Take a story's temperature by studying its tone. Is it hopeful? Cynical? Snarky? Playful?
Detached vs. Dark; Melodramatic
When we're reading the playwright's descriptions of characters and places, or the notes about how characters say or react to something, O'Neill's narrator is matter-of-fact and to the point. Like when he describes Seth as "an old man of seventy-five with white hair and a beard, tall, raw-boned and stoop-shouldered." The narrator isn't invested emotionally in what's going on, he's just there to describe it. No matter how awful or horrible, no matter how much it might hit you like a punch in the gut, the narrator stays out of it.
When the characters get to talking, however, that's when things start to heat up. And fast. It seems like no two characters can be together for very long without an argument breaking out or letting loose with something dark and intense, like when Ezra tells Christine that there's something sitting numb in his heart like a statue of a dead man in a town square.
Even when the conversations seem light and airy, it's forced; there's usually a secret being kept. What might pass for tender displays of affection between a mother and her son or a father and his daughter seem weirdly incestuous. The characters bring a whole range of strong emotions to O'Neill's trilogy that the calm and straightforward tone of the narrator does not.
There's a highly melodramatic tone in a lot of the dialogue between the main characters. Glares and accusations fly back and forth in hugely emotional interchanges.
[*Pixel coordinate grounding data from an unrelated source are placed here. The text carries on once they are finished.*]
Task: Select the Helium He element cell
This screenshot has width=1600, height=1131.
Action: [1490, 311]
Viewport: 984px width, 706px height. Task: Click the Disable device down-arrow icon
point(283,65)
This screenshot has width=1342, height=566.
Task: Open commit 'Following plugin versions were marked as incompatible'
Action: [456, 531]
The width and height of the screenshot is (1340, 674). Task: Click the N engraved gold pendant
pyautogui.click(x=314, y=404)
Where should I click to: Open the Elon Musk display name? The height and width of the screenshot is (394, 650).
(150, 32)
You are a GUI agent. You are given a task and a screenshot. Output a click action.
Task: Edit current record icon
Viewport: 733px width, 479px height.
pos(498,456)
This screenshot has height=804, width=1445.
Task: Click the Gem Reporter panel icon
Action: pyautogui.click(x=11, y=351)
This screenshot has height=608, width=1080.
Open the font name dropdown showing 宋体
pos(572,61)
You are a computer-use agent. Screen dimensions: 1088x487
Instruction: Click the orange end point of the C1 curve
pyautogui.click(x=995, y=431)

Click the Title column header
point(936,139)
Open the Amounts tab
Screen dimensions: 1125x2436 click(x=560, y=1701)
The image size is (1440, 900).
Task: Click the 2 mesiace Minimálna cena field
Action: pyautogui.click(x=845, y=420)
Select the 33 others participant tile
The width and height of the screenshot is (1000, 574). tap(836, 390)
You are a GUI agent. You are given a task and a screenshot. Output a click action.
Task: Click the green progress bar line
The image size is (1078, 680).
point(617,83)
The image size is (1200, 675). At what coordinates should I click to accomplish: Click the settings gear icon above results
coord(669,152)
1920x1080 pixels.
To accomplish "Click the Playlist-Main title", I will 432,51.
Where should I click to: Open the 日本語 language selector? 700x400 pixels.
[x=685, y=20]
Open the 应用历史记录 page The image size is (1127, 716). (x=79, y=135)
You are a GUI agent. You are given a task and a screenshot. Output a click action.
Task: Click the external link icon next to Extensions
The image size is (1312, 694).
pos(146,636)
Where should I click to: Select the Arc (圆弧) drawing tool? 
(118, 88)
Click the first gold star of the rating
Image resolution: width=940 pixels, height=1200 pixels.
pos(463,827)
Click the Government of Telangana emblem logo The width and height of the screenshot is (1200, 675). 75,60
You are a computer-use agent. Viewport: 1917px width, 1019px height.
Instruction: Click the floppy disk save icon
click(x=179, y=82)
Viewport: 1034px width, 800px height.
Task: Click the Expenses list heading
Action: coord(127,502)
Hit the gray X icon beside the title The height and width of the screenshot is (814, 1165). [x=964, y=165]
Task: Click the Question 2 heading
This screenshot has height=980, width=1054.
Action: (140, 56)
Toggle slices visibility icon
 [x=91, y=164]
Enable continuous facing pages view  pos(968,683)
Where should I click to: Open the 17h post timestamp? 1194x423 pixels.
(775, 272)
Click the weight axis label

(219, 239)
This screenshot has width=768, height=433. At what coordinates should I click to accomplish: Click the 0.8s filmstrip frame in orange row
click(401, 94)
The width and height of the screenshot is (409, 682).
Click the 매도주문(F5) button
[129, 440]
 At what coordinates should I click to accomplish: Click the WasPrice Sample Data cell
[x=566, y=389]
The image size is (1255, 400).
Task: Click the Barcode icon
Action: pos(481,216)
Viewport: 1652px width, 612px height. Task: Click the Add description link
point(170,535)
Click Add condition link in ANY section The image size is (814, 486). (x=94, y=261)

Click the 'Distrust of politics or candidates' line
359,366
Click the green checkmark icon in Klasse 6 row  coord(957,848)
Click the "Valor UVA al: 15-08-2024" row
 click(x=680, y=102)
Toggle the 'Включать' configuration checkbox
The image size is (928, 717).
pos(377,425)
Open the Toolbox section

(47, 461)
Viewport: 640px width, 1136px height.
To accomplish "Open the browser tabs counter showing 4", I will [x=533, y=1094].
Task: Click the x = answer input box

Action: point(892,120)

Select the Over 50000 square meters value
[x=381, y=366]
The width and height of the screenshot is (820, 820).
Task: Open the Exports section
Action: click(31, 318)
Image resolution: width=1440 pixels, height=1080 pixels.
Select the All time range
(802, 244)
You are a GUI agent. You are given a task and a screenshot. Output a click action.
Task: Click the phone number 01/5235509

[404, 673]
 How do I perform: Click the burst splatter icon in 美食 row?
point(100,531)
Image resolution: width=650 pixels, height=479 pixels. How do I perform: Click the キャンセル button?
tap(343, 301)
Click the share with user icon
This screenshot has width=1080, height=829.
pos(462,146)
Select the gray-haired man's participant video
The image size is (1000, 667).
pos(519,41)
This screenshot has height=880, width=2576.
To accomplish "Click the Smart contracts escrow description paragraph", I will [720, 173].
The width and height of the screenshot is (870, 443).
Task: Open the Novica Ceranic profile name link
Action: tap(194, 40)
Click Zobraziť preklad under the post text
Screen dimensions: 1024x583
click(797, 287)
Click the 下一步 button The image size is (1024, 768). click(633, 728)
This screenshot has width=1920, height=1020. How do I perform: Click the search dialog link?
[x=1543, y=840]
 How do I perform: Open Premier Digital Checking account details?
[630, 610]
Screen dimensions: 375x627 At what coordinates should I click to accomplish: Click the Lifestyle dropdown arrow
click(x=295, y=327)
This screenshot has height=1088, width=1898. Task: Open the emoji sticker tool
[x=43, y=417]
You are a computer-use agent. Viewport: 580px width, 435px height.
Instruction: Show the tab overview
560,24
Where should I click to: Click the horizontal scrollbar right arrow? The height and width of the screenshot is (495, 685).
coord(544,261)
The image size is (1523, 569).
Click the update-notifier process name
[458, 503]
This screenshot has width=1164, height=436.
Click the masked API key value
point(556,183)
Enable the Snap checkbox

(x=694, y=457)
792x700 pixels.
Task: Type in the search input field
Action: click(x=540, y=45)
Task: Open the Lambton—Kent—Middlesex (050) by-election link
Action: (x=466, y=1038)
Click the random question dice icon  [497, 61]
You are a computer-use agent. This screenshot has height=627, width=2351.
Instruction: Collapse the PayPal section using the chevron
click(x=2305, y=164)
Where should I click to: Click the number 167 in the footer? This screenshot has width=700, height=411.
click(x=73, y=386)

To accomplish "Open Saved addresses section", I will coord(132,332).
War and its horrors are described in over-the-top language. Christine and Orin's discussions are dripping with incestuous overtones. And people are always dropping dramatic hints about suicide or murder. There's non-verbal melodrama as well. Ezra clutches his chest and falls dead with an accusing finger pointing to his murdering wife; Christine faints dead away as the telltale pills roll slowly out of her hand. Nothing subtle about that; it's a play, and it's supposed to be seen.